Dataset extract below:

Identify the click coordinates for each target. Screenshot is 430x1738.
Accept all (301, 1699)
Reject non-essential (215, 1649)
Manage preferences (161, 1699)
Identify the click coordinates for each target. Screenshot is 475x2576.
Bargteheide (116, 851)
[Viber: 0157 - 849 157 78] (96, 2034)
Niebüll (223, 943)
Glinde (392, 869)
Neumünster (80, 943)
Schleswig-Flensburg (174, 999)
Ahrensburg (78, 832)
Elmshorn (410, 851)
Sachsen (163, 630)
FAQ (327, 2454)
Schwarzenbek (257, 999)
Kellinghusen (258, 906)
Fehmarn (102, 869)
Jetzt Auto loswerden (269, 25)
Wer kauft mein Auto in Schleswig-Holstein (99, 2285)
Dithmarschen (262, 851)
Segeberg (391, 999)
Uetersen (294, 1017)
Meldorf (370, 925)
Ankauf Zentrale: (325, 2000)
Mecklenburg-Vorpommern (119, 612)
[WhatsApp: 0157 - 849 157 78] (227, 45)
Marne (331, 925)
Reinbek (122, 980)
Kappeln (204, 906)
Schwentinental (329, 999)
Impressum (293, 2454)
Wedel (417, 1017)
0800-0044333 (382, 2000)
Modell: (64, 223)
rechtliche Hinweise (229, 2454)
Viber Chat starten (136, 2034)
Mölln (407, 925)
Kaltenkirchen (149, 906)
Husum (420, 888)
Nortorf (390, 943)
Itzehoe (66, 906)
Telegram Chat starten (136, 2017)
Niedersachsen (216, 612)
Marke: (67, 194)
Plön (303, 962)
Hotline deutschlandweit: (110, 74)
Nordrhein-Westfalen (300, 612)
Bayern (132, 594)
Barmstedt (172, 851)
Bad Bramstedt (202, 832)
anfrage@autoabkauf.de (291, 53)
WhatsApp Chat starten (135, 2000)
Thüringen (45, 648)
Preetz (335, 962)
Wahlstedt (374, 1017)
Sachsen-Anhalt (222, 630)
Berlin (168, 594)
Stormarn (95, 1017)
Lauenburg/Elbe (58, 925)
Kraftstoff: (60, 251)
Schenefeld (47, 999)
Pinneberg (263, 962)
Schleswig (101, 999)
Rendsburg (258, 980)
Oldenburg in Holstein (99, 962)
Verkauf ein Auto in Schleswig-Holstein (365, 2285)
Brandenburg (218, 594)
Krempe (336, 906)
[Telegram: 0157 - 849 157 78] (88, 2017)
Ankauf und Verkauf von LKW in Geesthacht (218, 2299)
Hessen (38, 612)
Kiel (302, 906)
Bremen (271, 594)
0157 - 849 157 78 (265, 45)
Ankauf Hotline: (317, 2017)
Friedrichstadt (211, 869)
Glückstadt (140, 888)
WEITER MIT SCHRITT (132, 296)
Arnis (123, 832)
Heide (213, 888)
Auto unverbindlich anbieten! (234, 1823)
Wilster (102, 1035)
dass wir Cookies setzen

End of Dataset extract.

### Problem description
Reproduce the whole of the records exactly, so that no line differs from the source above.

### Reply
Identify the click coordinates for each target. Screenshot is 430x1738.
Accept all (301, 1699)
Reject non-essential (215, 1649)
Manage preferences (161, 1699)
Identify the click coordinates for each target. Screenshot is 475x2576.
Bargteheide (116, 851)
[Viber: 0157 - 849 157 78] (96, 2034)
Niebüll (223, 943)
Glinde (392, 869)
Neumünster (80, 943)
Schleswig-Flensburg (174, 999)
Ahrensburg (78, 832)
Elmshorn (410, 851)
Sachsen (163, 630)
FAQ (327, 2454)
Schwarzenbek (257, 999)
Kellinghusen (258, 906)
Fehmarn (102, 869)
Jetzt Auto loswerden (269, 25)
Wer kauft mein Auto in Schleswig-Holstein (99, 2285)
Dithmarschen (262, 851)
Segeberg (391, 999)
Uetersen (294, 1017)
Meldorf (370, 925)
Ankauf Zentrale: (325, 2000)
Mecklenburg-Vorpommern (119, 612)
[WhatsApp: 0157 - 849 157 78] (227, 45)
Marne (331, 925)
Reinbek (122, 980)
Kappeln (204, 906)
Schwentinental (329, 999)
Impressum (293, 2454)
Wedel (417, 1017)
0800-0044333 (382, 2000)
Modell: (64, 223)
rechtliche Hinweise (229, 2454)
Viber Chat starten (136, 2034)
Mölln (407, 925)
Kaltenkirchen (149, 906)
Husum (420, 888)
Nortorf (390, 943)
Itzehoe (66, 906)
Telegram Chat starten (136, 2017)
Niedersachsen (216, 612)
Marke: (67, 194)
Plön (303, 962)
Hotline deutschlandweit: (110, 74)
Nordrhein-Westfalen (300, 612)
Bayern (132, 594)
Barmstedt (172, 851)
Bad Bramstedt (202, 832)
anfrage@autoabkauf.de (291, 53)
WhatsApp Chat starten (135, 2000)
Thüringen (45, 648)
Preetz (335, 962)
Wahlstedt (374, 1017)
Sachsen-Anhalt (222, 630)
Berlin (168, 594)
Stormarn (95, 1017)
Lauenburg/Elbe (58, 925)
Kraftstoff: (60, 251)
Schenefeld (47, 999)
Pinneberg (263, 962)
Schleswig (101, 999)
Rendsburg (258, 980)
Oldenburg in Holstein (99, 962)
Verkauf ein Auto in Schleswig-Holstein (365, 2285)
Brandenburg (218, 594)
Krempe (336, 906)
[Telegram: 0157 - 849 157 78] (88, 2017)
Ankauf und Verkauf von LKW in Geesthacht (218, 2299)
Hessen (38, 612)
Kiel (302, 906)
Bremen (271, 594)
0157 - 849 157 78 (265, 45)
Ankauf Hotline: (317, 2017)
Friedrichstadt (211, 869)
Glückstadt (140, 888)
WEITER MIT SCHRITT (132, 296)
Arnis (123, 832)
Heide (213, 888)
Auto unverbindlich anbieten! (234, 1823)
Wilster (102, 1035)
dass wir Cookies setzen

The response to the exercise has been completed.